» **EXTRACT**:

** Start **

Bitmap graphics or bit-map graphics
A way of displaying images on a computer screen in which each picture is represented as an array of little squares called pixels. Each pixel is stored in a specific location in memory, and corresponds to one or more bits. The number of bits per pixel determines the number of colors or shades of gray that can be displayed. Bitmap graphics can be created and edited in paint programs or photo editing programs, and can be stored in a number of file formats.


Pixel
Short for picture element. A pixel is the smallest logical unit of visual information that can be used to build an image. Pixels are the little squares that can be seen when a graphics image is enlarged. The more pixels in an image, the better its resolution.


Bit
1.(b).Short for binary digit. The smallest unit of information a computer can hold. The value of a bit is 1 or 0. 2.Top-level newsgroup category for a BITNET mailing list newsgroup.


Binary
A system of numbers having 2 as its base and using 0s and 1s for its notation. Binary code is used by computers because it works well with digital electronics and Boolean algebra.


Boole, George
(1815-1864) The mathematician who represented logical reasoning with mathematical formulas; inventor of Boolean algebra. Modern digital computing is based on Boole's work.


Boolean algebra
A system of mathematics developed by George Boole in the 1850s.Boolean algebra uses the operators AND, OR, and NOT; operations are carried out on variables which can have one of two values: 1 (true) and 0 (false).Combinations of AND, OR, and NOT are used to construct the additional functions of XOR, NAND, and NOR. Boolean algebra is very important in computers.

** End **

» **WORK REQUIRED**: Transcribe the computer terms glossary from the words "Boole, George" through "important in computers.". The data that follows has no connection to the glossary.

» **RECORDED INFORMATION**:
** Start **

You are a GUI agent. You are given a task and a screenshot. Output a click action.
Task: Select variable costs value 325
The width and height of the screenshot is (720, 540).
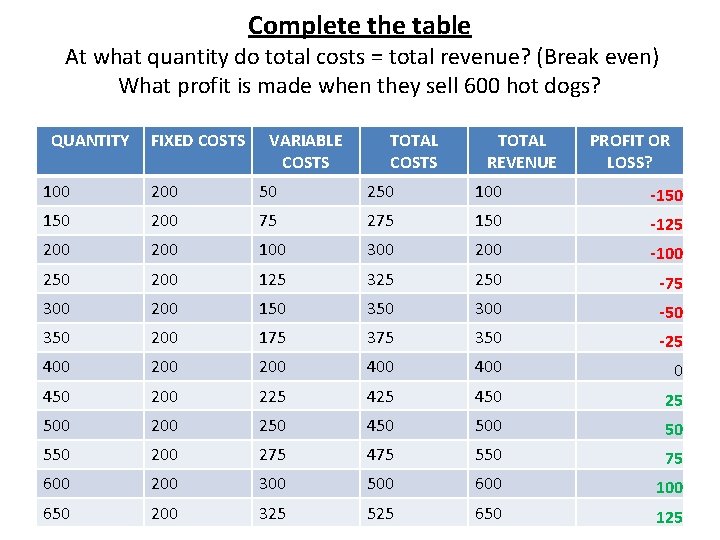[272, 513]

** End **

» **OUTPUT FOR THIS EXERCISE**:
Boole, George
(1815-1864) The mathematician who represented logical reasoning with mathematical formulas; inventor of Boolean algebra. Modern digital computing is based on Boole's work.


Boolean algebra
A system of mathematics developed by George Boole in the 1850s.Boolean algebra uses the operators AND, OR, and NOT; operations are carried out on variables which can have one of two values: 1 (true) and 0 (false).Combinations of AND, OR, and NOT are used to construct the additional functions of XOR, NAND, and NOR. Boolean algebra is very important in computers.